June 25, 2012

StarMine’s Q1 Earnings Surprise Report Card — 100% ! — and Update

by Sridharan Raman

StarMine models accurately predict earnings surprises for all ten first-quarter candidates.

Toward the end of each quarter, the StarMine research team at Thomson Reuters scrutinizes earnings forecasts in search of companies that it believes are most likely to beat the consensus forecast for earnings for the period — or that are likely to fall short of those expectations. Using StarMine SmartEstimates® and Predicted Surprises, we highlight ten companies that we believe have a high probability of recording an earnings surprise; five of them positive and another five negative.

As you can see from the chart below, in the case of all of those ten selections for the first quarter of 2012 — each of which was the subject of an article on AlphaNow in the days and weeks leading up to their earnings announcement — those forecasts were accurate.

What do the prospects for these companies look like today, as the second quarter approaches its end? Of the five companies we predicted would report positive surprises, our data suggest that in at least four cases the pattern could repeat itself. After Western Digital’s (WDC.N) big positive surprise in April, analysts boosted their estimates for its second-quarter earnings, and now are calling for it to report a profit of $2.56 a share, up from a previous consensus of $2.35 a share. Although rumors of a takeover of Monster Beverages (MNST.O)  by Coca-Cola (KO.N) have died down since early spring, the company’s earnings estimates continue to climb. Both the consensus and the StarMine SmartEstimate (the SmartEstimate is a weighted reformulation of analyst estimates that emphasizes the recent forecasts by the top-ranked analysts) have risen by 5 cents a share to 61 cents a share. At Old Dominion Freight Lines (ODFL.O), the SmartEstimate is still above the consensus (although estimates have remained flat since the company reported its results) and two five-star analysts have published above-consensus estimates. Lower fuel costs is one reason for the continued bullishness about both Old Dominion and WestJet Airlines (WJAFF.PK); analysts have been raising their forecasts for the latter’s second-quarter earnings. As a result, WestJet has a large Predicted Surprise of 17.6% for this quarter. (The Predicted Surprise is a measure of the percentage difference between the SmartEstimate and the consensus estimate; when the Predicted Surprise is significantly large, our research shows that it is a good predictor of the direction of future earnings revisions, getting that right 70% of the time.) So at this point, in the wake of upward earnings revisions during June and in the context of the large Predicted Surprise, it seems as if WestJet is poised to beat forecasts yet again during this quarter’s earnings season. Only at Kinder Morgan (KMI.N) does the outlook look less impressive: analysts have cut their estimates by a penny since the company reported its earnings back in April, to 26 cents a share.
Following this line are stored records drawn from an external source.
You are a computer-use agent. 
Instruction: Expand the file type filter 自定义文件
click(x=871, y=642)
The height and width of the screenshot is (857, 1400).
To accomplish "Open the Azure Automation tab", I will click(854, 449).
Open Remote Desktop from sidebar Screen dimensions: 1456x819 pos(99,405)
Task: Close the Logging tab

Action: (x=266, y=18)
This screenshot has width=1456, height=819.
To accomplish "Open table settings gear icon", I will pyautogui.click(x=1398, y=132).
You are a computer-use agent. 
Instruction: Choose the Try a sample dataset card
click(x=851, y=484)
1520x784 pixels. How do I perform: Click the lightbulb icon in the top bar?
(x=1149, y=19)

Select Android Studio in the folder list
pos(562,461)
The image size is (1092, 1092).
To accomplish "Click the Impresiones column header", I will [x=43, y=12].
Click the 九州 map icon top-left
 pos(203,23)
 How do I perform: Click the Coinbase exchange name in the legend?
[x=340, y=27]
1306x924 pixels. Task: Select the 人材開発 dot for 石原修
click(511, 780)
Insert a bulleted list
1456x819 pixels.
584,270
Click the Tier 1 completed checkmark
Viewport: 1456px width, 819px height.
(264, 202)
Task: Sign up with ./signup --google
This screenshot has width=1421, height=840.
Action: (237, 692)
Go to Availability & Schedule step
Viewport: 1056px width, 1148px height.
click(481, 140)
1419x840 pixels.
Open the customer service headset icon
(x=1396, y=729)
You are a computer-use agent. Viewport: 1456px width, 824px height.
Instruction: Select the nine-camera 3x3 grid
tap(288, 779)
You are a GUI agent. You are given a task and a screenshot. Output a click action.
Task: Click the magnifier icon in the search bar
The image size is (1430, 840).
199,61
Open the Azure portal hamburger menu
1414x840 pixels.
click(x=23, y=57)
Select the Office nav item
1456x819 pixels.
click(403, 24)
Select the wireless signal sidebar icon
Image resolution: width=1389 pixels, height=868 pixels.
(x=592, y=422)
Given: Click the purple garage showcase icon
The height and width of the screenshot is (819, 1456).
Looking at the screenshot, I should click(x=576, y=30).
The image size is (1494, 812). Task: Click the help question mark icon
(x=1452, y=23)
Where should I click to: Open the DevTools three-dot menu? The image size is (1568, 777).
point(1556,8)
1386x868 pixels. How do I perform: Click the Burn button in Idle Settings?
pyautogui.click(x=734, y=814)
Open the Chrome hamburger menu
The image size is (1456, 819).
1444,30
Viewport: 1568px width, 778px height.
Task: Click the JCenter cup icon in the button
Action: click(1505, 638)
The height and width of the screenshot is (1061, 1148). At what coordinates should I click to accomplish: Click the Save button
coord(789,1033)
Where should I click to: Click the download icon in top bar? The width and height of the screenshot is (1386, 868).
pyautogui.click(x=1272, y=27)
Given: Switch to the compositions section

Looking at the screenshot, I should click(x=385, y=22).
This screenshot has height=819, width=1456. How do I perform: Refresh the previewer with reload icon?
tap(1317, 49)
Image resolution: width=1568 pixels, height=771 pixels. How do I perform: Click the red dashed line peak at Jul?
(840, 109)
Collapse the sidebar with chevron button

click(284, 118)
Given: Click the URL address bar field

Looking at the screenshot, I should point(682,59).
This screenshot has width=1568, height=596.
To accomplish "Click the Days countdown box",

The second quarter outlook for the five companies that delivered negative surprises to investors during first-quarter earnings season (as we had forecast they would do) remains downbeat, with all of them still having negative Predicted Surprises or having had analysts cut their expectations for their second-quarter results. At Hasbro (HAS.O), Nokia (NOK.N) and Genworth (GNW.N), analysts have cut their estimates and all three companies have a negative Predicted Surprise (in the case of Nokia, it’s an astonishing -28%), signaling that another disappointing quarter likely lies ahead. Analysts also have cut their forecasts for second-quarter earnings at Clear Channel Outdoor (CCO.N) and Sina Corp. (SINA.O), although they now are in line with the SmartEstimate at both companies. Analysts now expect Clear Channel Outdoor to earn only 1 cent a share (down from a forecast of 4 cents a share 90 days ago). At Sina, only one of the 12 analysts who have changed their estimates has raised his forecast, but the current consensus is that Sina will lose 2 cents a share, compared to a forecast 90 days ago that it could expect to earn 15 cents a share.

History shows that correctly predicting the direction of future earnings revisions and earnings surprises gives investors a good chance of predicting the direction of changes in the stock price, as the market reacts to the flow of earnings news. Indeed, that correlation between stock price movements and earnings news has become so well understood that it’s no longer profitable for investors to wait until after the surprise is reported. Instead, one has to anticipate them. That’s why, every quarter, the StarMine research team produces these ten reports identifying companies of particular interest that we expect to beat or miss analysts’ earnings forecasts for that quarter.

The report on the first company that we have identified as likely to post a big earnings surprise in the second quarter — Yahoo! (YHOO.O) — will be published later today.